Kinesin movement on glutaraldehyde-fixed microtubules

Glutaraldehyde-cross-linked microtubules were investigated as substrates for kinesin motility. Microtubules, formed in vitro from chicken brain tubulin, were stabilized with Taxol and chemically fixed with glutaraldehyde. The degree of tubulin monomer cross-linking as a function of time and glutaraldehyde concentration was characterized using polyacrylamide gel electrophoresis. Atomic force microscopy of fixed microtubules indicated that the cross-linking is sufficient to stabilize the gross structure of the microtubules against air drying or a distilled water challenge. Kinesin movement on immobilized, fixed microtubules was determined using a kinesin- coated bead motility assay observed with differential interference contrast microscopy. Within measurement error, kinesin bead movement velocities were independent of the degree of microtubule cross-linking.
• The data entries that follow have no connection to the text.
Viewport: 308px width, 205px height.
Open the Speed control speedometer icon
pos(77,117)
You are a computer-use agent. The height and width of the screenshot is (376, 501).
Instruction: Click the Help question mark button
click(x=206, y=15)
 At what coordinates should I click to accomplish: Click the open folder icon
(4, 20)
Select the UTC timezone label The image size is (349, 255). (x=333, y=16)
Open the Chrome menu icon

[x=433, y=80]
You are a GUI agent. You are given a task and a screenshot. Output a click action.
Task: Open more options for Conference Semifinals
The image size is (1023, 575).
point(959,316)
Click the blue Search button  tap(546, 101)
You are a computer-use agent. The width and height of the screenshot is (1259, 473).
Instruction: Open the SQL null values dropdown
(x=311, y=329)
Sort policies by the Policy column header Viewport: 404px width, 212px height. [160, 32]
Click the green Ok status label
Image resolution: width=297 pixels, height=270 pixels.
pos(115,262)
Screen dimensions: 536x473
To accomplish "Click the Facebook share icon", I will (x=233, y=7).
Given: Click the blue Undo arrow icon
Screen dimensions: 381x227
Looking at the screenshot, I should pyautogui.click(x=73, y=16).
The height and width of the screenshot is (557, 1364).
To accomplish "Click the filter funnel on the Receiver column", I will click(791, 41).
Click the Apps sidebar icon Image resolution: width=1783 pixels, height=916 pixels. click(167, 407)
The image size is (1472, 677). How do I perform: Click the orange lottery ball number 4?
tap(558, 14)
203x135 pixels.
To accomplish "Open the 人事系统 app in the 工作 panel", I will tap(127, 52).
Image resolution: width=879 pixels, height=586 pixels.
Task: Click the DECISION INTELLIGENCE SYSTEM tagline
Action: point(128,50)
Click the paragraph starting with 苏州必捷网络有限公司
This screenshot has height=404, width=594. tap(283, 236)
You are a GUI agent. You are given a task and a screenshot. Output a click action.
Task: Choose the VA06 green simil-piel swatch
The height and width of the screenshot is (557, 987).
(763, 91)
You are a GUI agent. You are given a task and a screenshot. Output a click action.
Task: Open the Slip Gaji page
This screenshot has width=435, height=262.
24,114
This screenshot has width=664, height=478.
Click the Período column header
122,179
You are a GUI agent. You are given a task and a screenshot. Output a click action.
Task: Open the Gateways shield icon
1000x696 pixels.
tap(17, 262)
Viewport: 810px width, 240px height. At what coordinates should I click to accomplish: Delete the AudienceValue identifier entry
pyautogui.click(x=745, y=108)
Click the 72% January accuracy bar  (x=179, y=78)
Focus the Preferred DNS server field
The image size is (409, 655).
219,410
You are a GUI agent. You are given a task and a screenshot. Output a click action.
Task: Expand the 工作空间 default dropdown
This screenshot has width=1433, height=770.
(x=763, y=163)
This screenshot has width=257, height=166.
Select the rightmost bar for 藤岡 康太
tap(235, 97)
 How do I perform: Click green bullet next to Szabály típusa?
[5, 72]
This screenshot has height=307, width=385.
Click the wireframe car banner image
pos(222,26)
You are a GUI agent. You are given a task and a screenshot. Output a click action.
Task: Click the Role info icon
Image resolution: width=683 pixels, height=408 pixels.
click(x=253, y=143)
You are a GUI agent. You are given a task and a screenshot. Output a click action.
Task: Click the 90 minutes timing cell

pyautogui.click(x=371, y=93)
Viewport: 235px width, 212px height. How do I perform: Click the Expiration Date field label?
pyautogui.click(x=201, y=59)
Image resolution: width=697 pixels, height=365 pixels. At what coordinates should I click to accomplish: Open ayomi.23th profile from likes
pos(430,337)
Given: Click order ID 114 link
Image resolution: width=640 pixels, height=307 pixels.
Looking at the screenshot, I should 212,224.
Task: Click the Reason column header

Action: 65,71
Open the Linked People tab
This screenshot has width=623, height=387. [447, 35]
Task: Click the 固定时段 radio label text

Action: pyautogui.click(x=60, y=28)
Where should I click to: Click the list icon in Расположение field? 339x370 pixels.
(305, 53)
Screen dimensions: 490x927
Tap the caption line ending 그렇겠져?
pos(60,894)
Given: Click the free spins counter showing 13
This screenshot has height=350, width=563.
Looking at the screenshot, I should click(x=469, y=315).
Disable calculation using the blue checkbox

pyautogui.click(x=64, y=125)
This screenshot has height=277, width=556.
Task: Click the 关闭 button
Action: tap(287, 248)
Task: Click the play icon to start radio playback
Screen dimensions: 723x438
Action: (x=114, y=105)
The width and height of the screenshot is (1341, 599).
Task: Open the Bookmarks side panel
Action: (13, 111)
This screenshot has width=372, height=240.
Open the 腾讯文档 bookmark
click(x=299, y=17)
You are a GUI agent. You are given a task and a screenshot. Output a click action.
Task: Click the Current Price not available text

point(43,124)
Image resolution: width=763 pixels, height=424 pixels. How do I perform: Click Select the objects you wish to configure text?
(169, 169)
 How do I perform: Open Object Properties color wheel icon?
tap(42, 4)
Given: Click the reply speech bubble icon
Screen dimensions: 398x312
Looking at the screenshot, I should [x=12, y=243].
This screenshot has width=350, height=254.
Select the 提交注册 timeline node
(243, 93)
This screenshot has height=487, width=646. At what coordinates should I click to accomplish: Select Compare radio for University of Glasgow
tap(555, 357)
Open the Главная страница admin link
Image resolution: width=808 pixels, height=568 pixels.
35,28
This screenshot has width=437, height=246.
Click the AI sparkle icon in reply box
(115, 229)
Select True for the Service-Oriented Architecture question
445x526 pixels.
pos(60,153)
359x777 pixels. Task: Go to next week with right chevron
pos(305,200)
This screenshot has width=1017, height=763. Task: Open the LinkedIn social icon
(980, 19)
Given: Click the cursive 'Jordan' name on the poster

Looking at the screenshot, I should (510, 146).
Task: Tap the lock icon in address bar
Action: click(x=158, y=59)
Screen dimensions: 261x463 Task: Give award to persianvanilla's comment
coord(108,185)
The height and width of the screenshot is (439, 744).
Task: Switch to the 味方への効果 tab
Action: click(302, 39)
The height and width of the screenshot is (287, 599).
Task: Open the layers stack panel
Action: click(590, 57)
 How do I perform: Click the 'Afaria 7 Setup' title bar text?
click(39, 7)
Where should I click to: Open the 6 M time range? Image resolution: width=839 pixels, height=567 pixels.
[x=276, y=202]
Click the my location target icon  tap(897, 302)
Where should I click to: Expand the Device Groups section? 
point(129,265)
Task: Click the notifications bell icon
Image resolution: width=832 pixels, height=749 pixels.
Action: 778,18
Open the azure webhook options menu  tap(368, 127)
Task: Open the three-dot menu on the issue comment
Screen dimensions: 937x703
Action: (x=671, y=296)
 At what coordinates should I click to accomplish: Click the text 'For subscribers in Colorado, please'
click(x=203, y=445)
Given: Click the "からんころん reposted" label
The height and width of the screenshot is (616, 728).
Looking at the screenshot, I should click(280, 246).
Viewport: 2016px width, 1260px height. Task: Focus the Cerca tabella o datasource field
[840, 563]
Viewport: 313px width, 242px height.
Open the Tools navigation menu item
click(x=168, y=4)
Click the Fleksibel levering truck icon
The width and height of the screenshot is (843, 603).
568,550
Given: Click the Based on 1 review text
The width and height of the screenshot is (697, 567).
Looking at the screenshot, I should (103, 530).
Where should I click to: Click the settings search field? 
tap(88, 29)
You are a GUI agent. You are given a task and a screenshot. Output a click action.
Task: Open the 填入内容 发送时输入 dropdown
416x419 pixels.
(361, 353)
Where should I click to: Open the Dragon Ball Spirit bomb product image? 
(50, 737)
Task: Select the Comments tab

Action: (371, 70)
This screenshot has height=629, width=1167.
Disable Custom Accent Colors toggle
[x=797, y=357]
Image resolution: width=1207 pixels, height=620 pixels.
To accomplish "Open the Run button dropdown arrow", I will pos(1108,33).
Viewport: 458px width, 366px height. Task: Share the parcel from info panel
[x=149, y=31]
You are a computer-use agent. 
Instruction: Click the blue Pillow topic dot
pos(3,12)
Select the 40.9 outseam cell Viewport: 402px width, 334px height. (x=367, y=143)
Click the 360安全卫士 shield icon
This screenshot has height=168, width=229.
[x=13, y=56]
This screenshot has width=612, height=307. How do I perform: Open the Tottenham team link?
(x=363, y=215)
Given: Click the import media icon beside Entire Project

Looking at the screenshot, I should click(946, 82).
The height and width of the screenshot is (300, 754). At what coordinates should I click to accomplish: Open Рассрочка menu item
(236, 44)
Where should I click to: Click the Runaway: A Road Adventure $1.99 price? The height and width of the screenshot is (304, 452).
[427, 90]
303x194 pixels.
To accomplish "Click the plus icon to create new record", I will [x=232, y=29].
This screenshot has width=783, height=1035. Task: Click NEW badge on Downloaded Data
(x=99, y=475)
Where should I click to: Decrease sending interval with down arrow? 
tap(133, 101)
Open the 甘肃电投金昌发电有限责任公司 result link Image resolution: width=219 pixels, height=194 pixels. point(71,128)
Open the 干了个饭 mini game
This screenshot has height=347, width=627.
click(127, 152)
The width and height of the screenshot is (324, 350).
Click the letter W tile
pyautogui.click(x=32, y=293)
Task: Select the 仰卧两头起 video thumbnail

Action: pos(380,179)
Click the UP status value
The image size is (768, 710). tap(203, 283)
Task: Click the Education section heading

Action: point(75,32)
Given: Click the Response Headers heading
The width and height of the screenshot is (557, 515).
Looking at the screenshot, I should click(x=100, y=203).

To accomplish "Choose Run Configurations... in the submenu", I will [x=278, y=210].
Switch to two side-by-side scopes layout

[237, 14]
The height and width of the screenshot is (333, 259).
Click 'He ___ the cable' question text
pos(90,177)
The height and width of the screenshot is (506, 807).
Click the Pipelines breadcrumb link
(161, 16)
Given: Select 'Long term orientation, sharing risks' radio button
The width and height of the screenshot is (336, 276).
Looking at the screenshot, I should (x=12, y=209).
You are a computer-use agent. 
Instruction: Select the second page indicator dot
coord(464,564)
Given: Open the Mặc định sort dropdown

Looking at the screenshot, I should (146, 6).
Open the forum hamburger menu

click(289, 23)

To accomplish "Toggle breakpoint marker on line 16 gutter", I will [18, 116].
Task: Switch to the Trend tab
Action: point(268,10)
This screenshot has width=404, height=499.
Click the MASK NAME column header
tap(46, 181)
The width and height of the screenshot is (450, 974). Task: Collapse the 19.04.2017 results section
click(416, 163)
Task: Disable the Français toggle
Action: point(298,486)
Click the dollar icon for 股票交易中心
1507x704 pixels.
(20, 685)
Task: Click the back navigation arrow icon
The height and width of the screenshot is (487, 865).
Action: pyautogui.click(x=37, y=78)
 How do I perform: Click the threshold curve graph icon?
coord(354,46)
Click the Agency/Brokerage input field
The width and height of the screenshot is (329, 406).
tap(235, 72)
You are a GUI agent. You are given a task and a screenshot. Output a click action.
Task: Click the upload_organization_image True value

Binding affinity, however, decreased with increased cross-linking. Although air- and water- challenged microtubules did not support kinesin motility, a dilute suspension of glutaraldehyde-fixed microtubules in buffer supported kinesin motility for at least 2 days without any substantial degradation of activity. Fixed microtubules may be useful for several applications, including affinity purification of microtubule-associated proteins and motility measurements under extreme conditions of temperature and other variables.